Goods returned for repair under warranty must be accompanied by a copy of the original invoice, or must quote the original invoice number and date of purchase. Before returning items, please ring our engineers for authorisation to return items, a discussion of the problem may assist in rectifying faults before goods are returned! It is your responsibility to ensure that any goods returned are properly insured. We will not be responsible for goods returned to us that are lost in transit. This document does not in itself constitute an offer for sale. We reserve the right to vary the specification of any item, withdraw modify or amend any item without prior notice. Prices quoted are current trade prices. Prices of imported goods are subject to variances in exchange rates, and in inconsequence prices will be those holding at the time of delivery. Please telephone us should you wish to confirm current price.

13. The Buyer shall not resell outside the UK any of the Products covered by the Export of Goods (Control) Order 1987 (or any re-enactment thereof) or the Export Administration Act 1979 (as amended) of the USA (or any re-enactment thereof) without obtaining all necessary licences thereunder and will not resell such goods within the UK to a purchaser knowing (or being given reasonable grounds to suspect by the purchaser) that the purchaser intends to export such goods without first obtaining either such licences or a copy of such licences obtained by the purchaser.

14. The parties hereto accept that either party will suffer loss if a member of their staff accepts an offer of permanent employment with the other party during the continuance of this contract and six months thereafter. If such a member of the party's staff accepts such an offer of employment with the other party other than as a result of relevant bona fide employment advertisement in the national or trade press, the new employing party agrees to pay the other party the equivalent of six months salary for that member of staff. The provisions of this clause shall apply to subsidiaries, associates and parent companies of either party.

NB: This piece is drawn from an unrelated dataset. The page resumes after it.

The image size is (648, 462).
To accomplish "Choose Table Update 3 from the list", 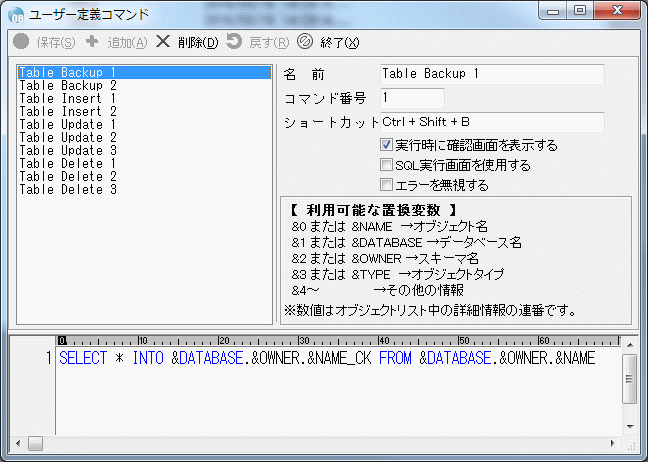I will point(68,150).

15. The Company reserves the right to cancel, vary or suspend the operation of contract of sale if events occur which are in the nature of force majeure including (without prejudice to the generality of the foregoing) fire, floods, storm, plant breakdown, strikes, lockouts, riot, hostilities, non-availability of materials or supplies or any other event outside the control of the Company; and the Company shall not be held liable for any breach of contract resulting from such an event.

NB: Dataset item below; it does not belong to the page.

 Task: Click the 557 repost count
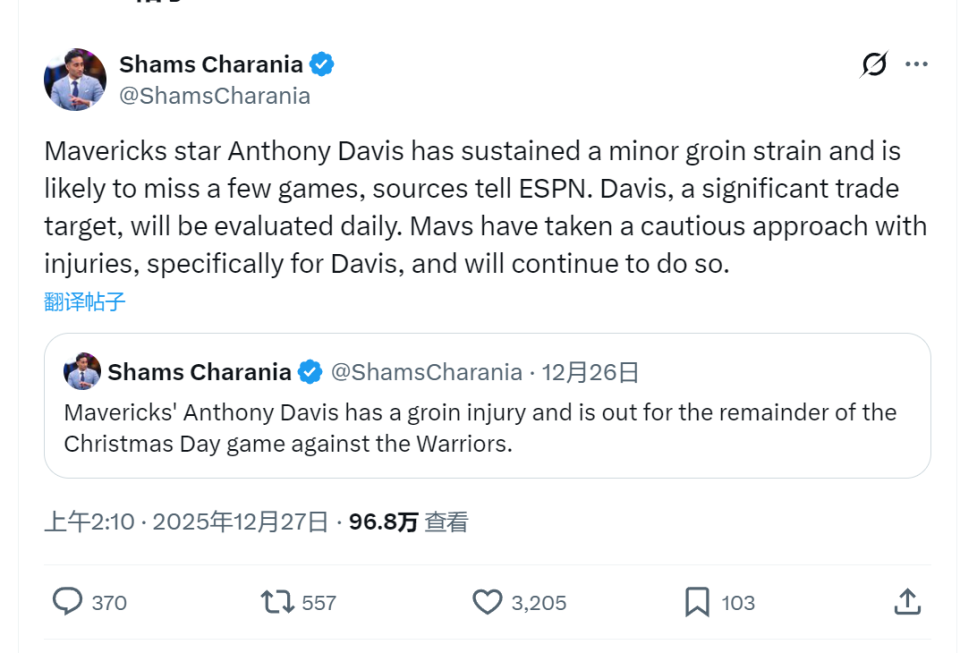[x=319, y=603]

16. The Company may withhold or cancel further or any deliveries under the contract of sale and may recover all losses resulting therefrom if the Buyer:
(a) fails to make payment on the due date under any contract with the Company, or
(b) enters into a composition with its creditors, or (being a company) has a receiver appointed or passes a resolution for winding up or if a Court shall order it to be wound up, or commits an available act of bankruptcy, or
(c) is in breach of any items and conditions contained herein (notwithstanding that on a former occasion or occasions it has waived its rights).
The exercise of rights under condition 15 shall be without prejudice to the Company's other rights of remedies.

17. These conditions are governed by and construed in accordance with the laws of England and Wales. You agree, as we do, to submit to the non-exclusive jurisdiction of the English courts.